SUPPLIED DATA:
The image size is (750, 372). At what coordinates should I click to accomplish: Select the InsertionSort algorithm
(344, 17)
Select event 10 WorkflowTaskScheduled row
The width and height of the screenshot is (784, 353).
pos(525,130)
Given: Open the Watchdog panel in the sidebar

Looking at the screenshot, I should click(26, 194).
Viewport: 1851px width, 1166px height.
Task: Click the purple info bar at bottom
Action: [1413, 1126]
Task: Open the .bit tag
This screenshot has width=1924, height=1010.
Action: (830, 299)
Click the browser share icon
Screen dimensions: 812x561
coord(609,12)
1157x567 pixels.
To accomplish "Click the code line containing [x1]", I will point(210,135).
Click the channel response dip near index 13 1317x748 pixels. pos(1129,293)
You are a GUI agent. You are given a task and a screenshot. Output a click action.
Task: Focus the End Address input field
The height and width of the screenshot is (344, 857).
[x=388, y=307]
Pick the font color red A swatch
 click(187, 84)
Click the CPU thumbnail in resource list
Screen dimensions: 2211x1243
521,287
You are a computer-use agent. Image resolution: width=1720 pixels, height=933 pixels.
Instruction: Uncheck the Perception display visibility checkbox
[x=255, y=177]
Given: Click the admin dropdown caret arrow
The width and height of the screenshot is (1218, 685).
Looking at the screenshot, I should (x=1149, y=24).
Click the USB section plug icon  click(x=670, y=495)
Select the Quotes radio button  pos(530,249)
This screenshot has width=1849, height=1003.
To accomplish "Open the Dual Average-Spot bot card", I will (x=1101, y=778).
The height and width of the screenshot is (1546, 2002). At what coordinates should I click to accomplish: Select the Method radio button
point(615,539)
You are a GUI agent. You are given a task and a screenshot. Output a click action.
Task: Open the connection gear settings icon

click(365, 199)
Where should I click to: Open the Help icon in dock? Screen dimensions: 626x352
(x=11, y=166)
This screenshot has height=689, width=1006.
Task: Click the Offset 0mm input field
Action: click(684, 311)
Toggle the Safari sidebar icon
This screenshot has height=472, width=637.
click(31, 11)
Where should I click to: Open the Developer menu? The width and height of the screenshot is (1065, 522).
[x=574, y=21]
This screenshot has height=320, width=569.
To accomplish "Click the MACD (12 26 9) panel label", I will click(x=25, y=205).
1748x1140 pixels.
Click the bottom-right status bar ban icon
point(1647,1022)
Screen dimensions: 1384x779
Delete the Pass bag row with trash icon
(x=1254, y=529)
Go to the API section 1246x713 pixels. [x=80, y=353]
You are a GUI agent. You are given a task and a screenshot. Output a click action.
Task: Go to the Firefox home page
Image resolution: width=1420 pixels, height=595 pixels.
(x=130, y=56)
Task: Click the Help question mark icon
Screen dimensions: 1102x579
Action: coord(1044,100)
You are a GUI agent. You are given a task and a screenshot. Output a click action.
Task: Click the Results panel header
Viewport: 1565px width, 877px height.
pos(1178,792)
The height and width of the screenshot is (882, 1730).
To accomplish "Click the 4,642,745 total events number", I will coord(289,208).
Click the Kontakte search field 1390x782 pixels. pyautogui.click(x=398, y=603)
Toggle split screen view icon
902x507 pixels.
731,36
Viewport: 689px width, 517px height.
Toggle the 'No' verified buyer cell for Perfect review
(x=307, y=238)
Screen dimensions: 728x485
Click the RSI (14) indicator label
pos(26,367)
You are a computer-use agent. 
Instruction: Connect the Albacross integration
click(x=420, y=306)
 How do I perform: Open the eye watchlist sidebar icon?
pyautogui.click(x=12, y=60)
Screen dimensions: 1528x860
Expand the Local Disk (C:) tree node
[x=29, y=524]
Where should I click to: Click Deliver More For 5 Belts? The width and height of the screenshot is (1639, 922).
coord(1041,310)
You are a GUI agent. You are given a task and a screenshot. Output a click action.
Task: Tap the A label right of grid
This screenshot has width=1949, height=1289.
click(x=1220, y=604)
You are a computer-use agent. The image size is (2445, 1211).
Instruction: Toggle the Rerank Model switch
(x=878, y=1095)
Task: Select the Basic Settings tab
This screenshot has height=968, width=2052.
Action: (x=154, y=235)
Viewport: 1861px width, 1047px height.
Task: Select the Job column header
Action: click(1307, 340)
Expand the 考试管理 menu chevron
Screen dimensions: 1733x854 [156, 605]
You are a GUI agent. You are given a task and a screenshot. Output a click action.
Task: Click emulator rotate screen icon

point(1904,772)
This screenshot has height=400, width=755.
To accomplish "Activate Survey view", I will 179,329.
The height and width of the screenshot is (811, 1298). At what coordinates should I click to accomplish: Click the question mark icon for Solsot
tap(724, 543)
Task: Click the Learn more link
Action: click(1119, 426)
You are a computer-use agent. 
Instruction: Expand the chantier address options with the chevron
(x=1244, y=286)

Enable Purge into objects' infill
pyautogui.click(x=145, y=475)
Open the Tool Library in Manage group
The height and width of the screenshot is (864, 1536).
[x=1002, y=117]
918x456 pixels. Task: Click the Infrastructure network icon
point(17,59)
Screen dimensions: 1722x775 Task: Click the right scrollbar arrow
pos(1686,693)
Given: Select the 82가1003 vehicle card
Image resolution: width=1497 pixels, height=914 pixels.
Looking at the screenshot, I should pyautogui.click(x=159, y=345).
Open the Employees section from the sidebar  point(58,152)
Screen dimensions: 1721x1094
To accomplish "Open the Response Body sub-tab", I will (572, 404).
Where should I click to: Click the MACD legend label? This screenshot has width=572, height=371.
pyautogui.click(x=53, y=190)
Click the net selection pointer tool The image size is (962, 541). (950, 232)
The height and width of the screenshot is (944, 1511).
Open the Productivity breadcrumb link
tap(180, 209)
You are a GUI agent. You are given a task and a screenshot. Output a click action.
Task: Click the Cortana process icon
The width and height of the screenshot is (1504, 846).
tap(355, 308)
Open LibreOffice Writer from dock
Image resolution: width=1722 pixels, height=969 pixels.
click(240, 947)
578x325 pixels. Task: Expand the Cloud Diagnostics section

ASSIGNMENT:
Could you write out, exactly as they stand, only the lines above that begin at the line with "Instruction: Uncheck the" and stop after the line with "Toggle the Safari sidebar icon"?

EXERCISE SOLUTION:
Instruction: Uncheck the Perception display visibility checkbox
[x=255, y=177]
Given: Click the admin dropdown caret arrow
The width and height of the screenshot is (1218, 685).
Looking at the screenshot, I should (x=1149, y=24).
Click the USB section plug icon  click(x=670, y=495)
Select the Quotes radio button  pos(530,249)
This screenshot has width=1849, height=1003.
To accomplish "Open the Dual Average-Spot bot card", I will (x=1101, y=778).
The height and width of the screenshot is (1546, 2002). At what coordinates should I click to accomplish: Select the Method radio button
point(615,539)
You are a GUI agent. You are given a task and a screenshot. Output a click action.
Task: Open the connection gear settings icon

click(365, 199)
Where should I click to: Open the Help icon in dock? Screen dimensions: 626x352
(x=11, y=166)
This screenshot has height=689, width=1006.
Task: Click the Offset 0mm input field
Action: click(684, 311)
Toggle the Safari sidebar icon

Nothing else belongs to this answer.